Mais par rapport à midi, quand il s'est effondré comme s'il allait casser quelque chose, il était calme et ne savait pas à quoi il pensait.
"Tu..." Zeng Shao a demandé avec suspicion et a finalement demandé : "Tu ne vas pas le voir ? Après tout, c'est ton père et il t'a élevé."
Même si Gu Xueren avait tous les défauts, il a élevé son père quand Gu Qingrong était mineur. Même si la relation entre les deux n'était pas bonne, Gu Xueren avait une maladie, ou quand il était vieux, il devait toujours prendre soin de lui et remplir l'obligation de soutien.
Gu Qingrong s'est arrêté et s'est retourné pour la regarder fermement. Après un long moment, il a dit : "Il a quelqu'un pour s'occuper de lui."
"Hmm ?"
"L'objet qu'il a autrefois déraillé."
"Je suis désolée, je ne devrais pas..."
"Ce n'est pas grave, je suis habitué à ce genre de choses." Il a dit : "Après qu'il ait divorcé de ma mère, je pensais qu'il se marierait immédiatement avec cette femme, mais le résultat n'était pas ça."
Après une pause, il a continué : "Je pensais que c'était sa conscience qu'il ne me ferait plus rien de mal, mais évidemment j'avais tort."
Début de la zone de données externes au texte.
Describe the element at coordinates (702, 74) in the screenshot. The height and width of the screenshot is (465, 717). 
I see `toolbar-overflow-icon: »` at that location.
J'ai écouté tranquillement.
"Après le divorce, Gu Xueren a vécu avec la femme. Bien qu'elle ne soit pas mariée, elle prétendait être un petit ami et une petite amie. Quand j'avais vingt ans, les deux ont reçu le certificat, et maintenant j'ai un fils, trois."
Zeng Shao a écarquillé les yeux.
"Oui, il a trouvé sa conscience. Après le divorce, voyant que je n'étais pas encore majeur, je pensais que je n'accepterais pas la femme, et ils n'étaient pas mariés. Mais quand j'étais majeur et que je n'avais pas besoin de tuteur, il s'est marié joyeusement. En fin de compte, ce n'est pas une découverte de conscience. Je ne veux tout simplement pas que sa propre conscience soit condamnée."
"Tu ne savais pas avant ?" Zeng Shao a demandé.
Il a secoué la tête : "Je ne sais pas." Après une pause, "Coach Zhou m'a appelé dans l'après-midi, et j'ai réalisé qu'il avait épousé cette femme il y a deux ans et qu'il avait un enfant."
"Tu dis que ce n'est pas ridicule ? Il ne me laissera pas savoir ni m'informer de quoi que ce soit qu'il fait. En conséquence, il doit intervenir dans tout ce que je veux faire, juste parce qu'il est mon père ?!" La voix de Gu Qingrong était pleine de colère.
Après le ressentiment, ses yeux étaient pleins de solitude : "Dans un moment, penses-tu que les gens dans ce monde seront séparés, peu importe à quel point ils étaient proches auparavant ?"
Zeng Shao s'est mis sur la pointe des pieds, l'a serré fort dans ses bras et a dit : "Gu Qingrong, ne sois pas triste. Toi et moi, nous ne serons pas séparés."